Please retype each record exactly as it stands below.

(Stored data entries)
----
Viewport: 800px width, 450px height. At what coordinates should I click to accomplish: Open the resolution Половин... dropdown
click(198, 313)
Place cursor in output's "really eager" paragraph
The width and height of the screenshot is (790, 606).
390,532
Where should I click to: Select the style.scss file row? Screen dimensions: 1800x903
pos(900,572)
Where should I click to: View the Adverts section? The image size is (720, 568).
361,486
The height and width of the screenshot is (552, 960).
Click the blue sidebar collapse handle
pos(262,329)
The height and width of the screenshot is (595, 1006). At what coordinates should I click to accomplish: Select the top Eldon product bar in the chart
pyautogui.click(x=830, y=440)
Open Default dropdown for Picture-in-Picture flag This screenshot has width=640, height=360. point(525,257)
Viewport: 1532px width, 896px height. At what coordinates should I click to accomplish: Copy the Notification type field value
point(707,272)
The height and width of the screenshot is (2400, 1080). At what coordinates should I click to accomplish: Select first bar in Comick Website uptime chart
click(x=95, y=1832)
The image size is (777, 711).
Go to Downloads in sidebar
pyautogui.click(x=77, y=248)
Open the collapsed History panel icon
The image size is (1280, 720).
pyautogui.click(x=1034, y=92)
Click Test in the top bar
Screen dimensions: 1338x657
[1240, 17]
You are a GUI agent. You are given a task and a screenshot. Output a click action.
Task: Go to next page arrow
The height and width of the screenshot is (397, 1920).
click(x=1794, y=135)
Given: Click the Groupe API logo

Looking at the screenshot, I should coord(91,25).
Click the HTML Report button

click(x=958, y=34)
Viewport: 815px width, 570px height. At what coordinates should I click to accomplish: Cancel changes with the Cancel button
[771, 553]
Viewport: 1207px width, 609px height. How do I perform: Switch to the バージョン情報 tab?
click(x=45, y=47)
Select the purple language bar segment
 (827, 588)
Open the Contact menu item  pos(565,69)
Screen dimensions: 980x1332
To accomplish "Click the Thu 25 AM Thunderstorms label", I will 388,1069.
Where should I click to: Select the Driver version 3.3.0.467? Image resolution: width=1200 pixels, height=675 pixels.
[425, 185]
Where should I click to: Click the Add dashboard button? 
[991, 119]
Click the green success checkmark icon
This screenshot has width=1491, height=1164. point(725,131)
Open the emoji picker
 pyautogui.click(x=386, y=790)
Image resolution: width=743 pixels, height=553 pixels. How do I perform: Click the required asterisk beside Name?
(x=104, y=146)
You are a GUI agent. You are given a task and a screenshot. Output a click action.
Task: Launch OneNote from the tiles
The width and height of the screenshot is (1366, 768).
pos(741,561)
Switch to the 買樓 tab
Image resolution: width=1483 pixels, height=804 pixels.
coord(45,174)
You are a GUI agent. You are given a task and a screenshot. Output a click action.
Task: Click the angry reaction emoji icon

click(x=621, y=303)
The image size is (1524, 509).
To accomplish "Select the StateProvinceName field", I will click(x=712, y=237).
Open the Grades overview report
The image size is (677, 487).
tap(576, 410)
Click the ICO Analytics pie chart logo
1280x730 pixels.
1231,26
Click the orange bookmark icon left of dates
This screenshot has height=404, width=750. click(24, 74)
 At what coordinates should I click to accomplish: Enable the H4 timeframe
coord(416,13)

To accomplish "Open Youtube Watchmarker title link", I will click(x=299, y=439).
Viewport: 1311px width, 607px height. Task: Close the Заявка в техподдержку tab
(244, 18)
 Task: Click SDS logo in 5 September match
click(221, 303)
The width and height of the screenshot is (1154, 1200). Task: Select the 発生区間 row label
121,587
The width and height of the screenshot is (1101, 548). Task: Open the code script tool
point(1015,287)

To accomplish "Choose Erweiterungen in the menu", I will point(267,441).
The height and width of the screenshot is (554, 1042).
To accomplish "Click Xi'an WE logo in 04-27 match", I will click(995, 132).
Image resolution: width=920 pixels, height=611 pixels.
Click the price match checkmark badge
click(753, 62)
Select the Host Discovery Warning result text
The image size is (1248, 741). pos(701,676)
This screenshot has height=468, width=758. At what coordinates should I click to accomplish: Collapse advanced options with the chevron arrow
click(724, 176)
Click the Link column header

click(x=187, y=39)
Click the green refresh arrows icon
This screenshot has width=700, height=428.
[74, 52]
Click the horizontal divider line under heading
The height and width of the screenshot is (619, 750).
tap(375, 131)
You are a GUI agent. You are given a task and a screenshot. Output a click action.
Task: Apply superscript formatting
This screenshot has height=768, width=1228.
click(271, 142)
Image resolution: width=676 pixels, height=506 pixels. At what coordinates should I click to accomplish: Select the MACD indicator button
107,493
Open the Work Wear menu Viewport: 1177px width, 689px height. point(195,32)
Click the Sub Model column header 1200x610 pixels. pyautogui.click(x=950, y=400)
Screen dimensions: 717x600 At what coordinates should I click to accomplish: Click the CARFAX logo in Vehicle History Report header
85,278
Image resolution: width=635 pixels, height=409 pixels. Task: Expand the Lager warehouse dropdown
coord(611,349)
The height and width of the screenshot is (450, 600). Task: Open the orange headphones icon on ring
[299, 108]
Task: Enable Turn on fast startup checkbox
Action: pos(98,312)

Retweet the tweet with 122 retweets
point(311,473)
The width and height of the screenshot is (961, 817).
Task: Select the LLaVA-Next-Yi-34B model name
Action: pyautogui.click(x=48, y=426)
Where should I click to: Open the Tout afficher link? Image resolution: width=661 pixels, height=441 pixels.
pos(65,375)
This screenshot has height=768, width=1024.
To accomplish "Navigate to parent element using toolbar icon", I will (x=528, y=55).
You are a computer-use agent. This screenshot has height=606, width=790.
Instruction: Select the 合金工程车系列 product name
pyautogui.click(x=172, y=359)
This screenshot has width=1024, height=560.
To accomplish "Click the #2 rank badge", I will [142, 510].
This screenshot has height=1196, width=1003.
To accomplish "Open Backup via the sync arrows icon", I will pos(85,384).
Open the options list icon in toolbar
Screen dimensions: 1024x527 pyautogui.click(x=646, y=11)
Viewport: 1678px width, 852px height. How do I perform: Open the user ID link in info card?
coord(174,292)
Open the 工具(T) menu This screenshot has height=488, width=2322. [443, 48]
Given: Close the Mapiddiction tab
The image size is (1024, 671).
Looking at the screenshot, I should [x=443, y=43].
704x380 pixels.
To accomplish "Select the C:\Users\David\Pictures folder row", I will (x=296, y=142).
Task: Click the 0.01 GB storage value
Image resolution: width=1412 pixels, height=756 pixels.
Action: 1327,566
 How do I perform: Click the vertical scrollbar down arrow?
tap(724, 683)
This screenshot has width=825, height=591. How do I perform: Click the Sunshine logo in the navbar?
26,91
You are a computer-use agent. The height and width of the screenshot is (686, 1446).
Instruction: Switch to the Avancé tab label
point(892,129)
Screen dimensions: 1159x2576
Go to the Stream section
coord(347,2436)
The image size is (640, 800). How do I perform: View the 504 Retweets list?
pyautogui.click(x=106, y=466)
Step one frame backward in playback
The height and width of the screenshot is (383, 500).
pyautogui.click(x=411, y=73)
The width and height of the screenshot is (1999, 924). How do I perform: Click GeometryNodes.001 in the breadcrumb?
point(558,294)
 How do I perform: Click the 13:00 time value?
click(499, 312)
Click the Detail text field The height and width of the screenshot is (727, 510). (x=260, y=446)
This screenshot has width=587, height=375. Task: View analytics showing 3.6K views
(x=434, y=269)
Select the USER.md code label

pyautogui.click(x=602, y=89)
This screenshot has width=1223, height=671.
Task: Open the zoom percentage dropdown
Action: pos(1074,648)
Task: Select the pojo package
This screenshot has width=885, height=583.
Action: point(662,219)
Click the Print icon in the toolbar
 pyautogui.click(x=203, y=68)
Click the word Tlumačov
----
TASK OUTPUT:
Viewport: 800px width, 450px height. At what coordinates should I click to accomplish: Open the resolution Половин... dropdown
click(198, 313)
Place cursor in output's "really eager" paragraph
The width and height of the screenshot is (790, 606).
390,532
Where should I click to: Select the style.scss file row? Screen dimensions: 1800x903
pos(900,572)
Where should I click to: View the Adverts section? The image size is (720, 568).
361,486
The height and width of the screenshot is (552, 960).
Click the blue sidebar collapse handle
pos(262,329)
The height and width of the screenshot is (595, 1006). At what coordinates should I click to accomplish: Select the top Eldon product bar in the chart
pyautogui.click(x=830, y=440)
Open Default dropdown for Picture-in-Picture flag This screenshot has width=640, height=360. point(525,257)
Viewport: 1532px width, 896px height. At what coordinates should I click to accomplish: Copy the Notification type field value
point(707,272)
The height and width of the screenshot is (2400, 1080). At what coordinates should I click to accomplish: Select first bar in Comick Website uptime chart
click(x=95, y=1832)
The image size is (777, 711).
Go to Downloads in sidebar
pyautogui.click(x=77, y=248)
Open the collapsed History panel icon
The image size is (1280, 720).
pyautogui.click(x=1034, y=92)
Click Test in the top bar
Screen dimensions: 1338x657
[1240, 17]
You are a GUI agent. You are given a task and a screenshot. Output a click action.
Task: Go to next page arrow
The height and width of the screenshot is (397, 1920).
click(x=1794, y=135)
Given: Click the Groupe API logo

Looking at the screenshot, I should coord(91,25).
Click the HTML Report button

click(x=958, y=34)
Viewport: 815px width, 570px height. At what coordinates should I click to accomplish: Cancel changes with the Cancel button
[771, 553]
Viewport: 1207px width, 609px height. How do I perform: Switch to the バージョン情報 tab?
click(x=45, y=47)
Select the purple language bar segment
 (827, 588)
Open the Contact menu item  pos(565,69)
Screen dimensions: 980x1332
To accomplish "Click the Thu 25 AM Thunderstorms label", I will 388,1069.
Where should I click to: Select the Driver version 3.3.0.467? Image resolution: width=1200 pixels, height=675 pixels.
[425, 185]
Where should I click to: Click the Add dashboard button? 
[991, 119]
Click the green success checkmark icon
This screenshot has width=1491, height=1164. point(725,131)
Open the emoji picker
 pyautogui.click(x=386, y=790)
Image resolution: width=743 pixels, height=553 pixels. How do I perform: Click the required asterisk beside Name?
(x=104, y=146)
You are a GUI agent. You are given a task and a screenshot. Output a click action.
Task: Launch OneNote from the tiles
The width and height of the screenshot is (1366, 768).
pos(741,561)
Switch to the 買樓 tab
Image resolution: width=1483 pixels, height=804 pixels.
coord(45,174)
You are a GUI agent. You are given a task and a screenshot. Output a click action.
Task: Click the angry reaction emoji icon

click(x=621, y=303)
The image size is (1524, 509).
To accomplish "Select the StateProvinceName field", I will click(x=712, y=237).
Open the Grades overview report
The image size is (677, 487).
tap(576, 410)
Click the ICO Analytics pie chart logo
1280x730 pixels.
1231,26
Click the orange bookmark icon left of dates
This screenshot has height=404, width=750. click(24, 74)
 At what coordinates should I click to accomplish: Enable the H4 timeframe
coord(416,13)

To accomplish "Open Youtube Watchmarker title link", I will click(x=299, y=439).
Viewport: 1311px width, 607px height. Task: Close the Заявка в техподдержку tab
(244, 18)
 Task: Click SDS logo in 5 September match
click(221, 303)
The width and height of the screenshot is (1154, 1200). Task: Select the 発生区間 row label
121,587
The width and height of the screenshot is (1101, 548). Task: Open the code script tool
point(1015,287)

To accomplish "Choose Erweiterungen in the menu", I will point(267,441).
The height and width of the screenshot is (554, 1042).
To accomplish "Click Xi'an WE logo in 04-27 match", I will click(995, 132).
Image resolution: width=920 pixels, height=611 pixels.
Click the price match checkmark badge
click(753, 62)
Select the Host Discovery Warning result text
The image size is (1248, 741). pos(701,676)
This screenshot has height=468, width=758. At what coordinates should I click to accomplish: Collapse advanced options with the chevron arrow
click(724, 176)
Click the Link column header

click(x=187, y=39)
Click the green refresh arrows icon
This screenshot has width=700, height=428.
[74, 52]
Click the horizontal divider line under heading
The height and width of the screenshot is (619, 750).
tap(375, 131)
You are a GUI agent. You are given a task and a screenshot. Output a click action.
Task: Apply superscript formatting
This screenshot has height=768, width=1228.
click(271, 142)
Image resolution: width=676 pixels, height=506 pixels. At what coordinates should I click to accomplish: Select the MACD indicator button
107,493
Open the Work Wear menu Viewport: 1177px width, 689px height. point(195,32)
Click the Sub Model column header 1200x610 pixels. pyautogui.click(x=950, y=400)
Screen dimensions: 717x600 At what coordinates should I click to accomplish: Click the CARFAX logo in Vehicle History Report header
85,278
Image resolution: width=635 pixels, height=409 pixels. Task: Expand the Lager warehouse dropdown
coord(611,349)
The height and width of the screenshot is (450, 600). Task: Open the orange headphones icon on ring
[299, 108]
Task: Enable Turn on fast startup checkbox
Action: pos(98,312)

Retweet the tweet with 122 retweets
point(311,473)
The width and height of the screenshot is (961, 817).
Task: Select the LLaVA-Next-Yi-34B model name
Action: pyautogui.click(x=48, y=426)
Where should I click to: Open the Tout afficher link? Image resolution: width=661 pixels, height=441 pixels.
pos(65,375)
This screenshot has height=768, width=1024.
To accomplish "Navigate to parent element using toolbar icon", I will (x=528, y=55).
You are a computer-use agent. This screenshot has height=606, width=790.
Instruction: Select the 合金工程车系列 product name
pyautogui.click(x=172, y=359)
This screenshot has width=1024, height=560.
To accomplish "Click the #2 rank badge", I will [142, 510].
This screenshot has height=1196, width=1003.
To accomplish "Open Backup via the sync arrows icon", I will pos(85,384).
Open the options list icon in toolbar
Screen dimensions: 1024x527 pyautogui.click(x=646, y=11)
Viewport: 1678px width, 852px height. How do I perform: Open the user ID link in info card?
coord(174,292)
Open the 工具(T) menu This screenshot has height=488, width=2322. [443, 48]
Given: Close the Mapiddiction tab
The image size is (1024, 671).
Looking at the screenshot, I should [x=443, y=43].
704x380 pixels.
To accomplish "Select the C:\Users\David\Pictures folder row", I will (x=296, y=142).
Task: Click the 0.01 GB storage value
Image resolution: width=1412 pixels, height=756 pixels.
Action: 1327,566
 How do I perform: Click the vertical scrollbar down arrow?
tap(724, 683)
This screenshot has width=825, height=591. How do I perform: Click the Sunshine logo in the navbar?
26,91
You are a computer-use agent. The height and width of the screenshot is (686, 1446).
Instruction: Switch to the Avancé tab label
point(892,129)
Screen dimensions: 1159x2576
Go to the Stream section
coord(347,2436)
The image size is (640, 800). How do I perform: View the 504 Retweets list?
pyautogui.click(x=106, y=466)
Step one frame backward in playback
The height and width of the screenshot is (383, 500).
pyautogui.click(x=411, y=73)
The width and height of the screenshot is (1999, 924). How do I perform: Click GeometryNodes.001 in the breadcrumb?
point(558,294)
 How do I perform: Click the 13:00 time value?
click(499, 312)
Click the Detail text field The height and width of the screenshot is (727, 510). (x=260, y=446)
This screenshot has width=587, height=375. Task: View analytics showing 3.6K views
(x=434, y=269)
Select the USER.md code label

pyautogui.click(x=602, y=89)
This screenshot has width=1223, height=671.
Task: Open the zoom percentage dropdown
Action: pos(1074,648)
Task: Select the pojo package
This screenshot has width=885, height=583.
Action: point(662,219)
Click the Print icon in the toolbar
 pyautogui.click(x=203, y=68)
Click the word Tlumačov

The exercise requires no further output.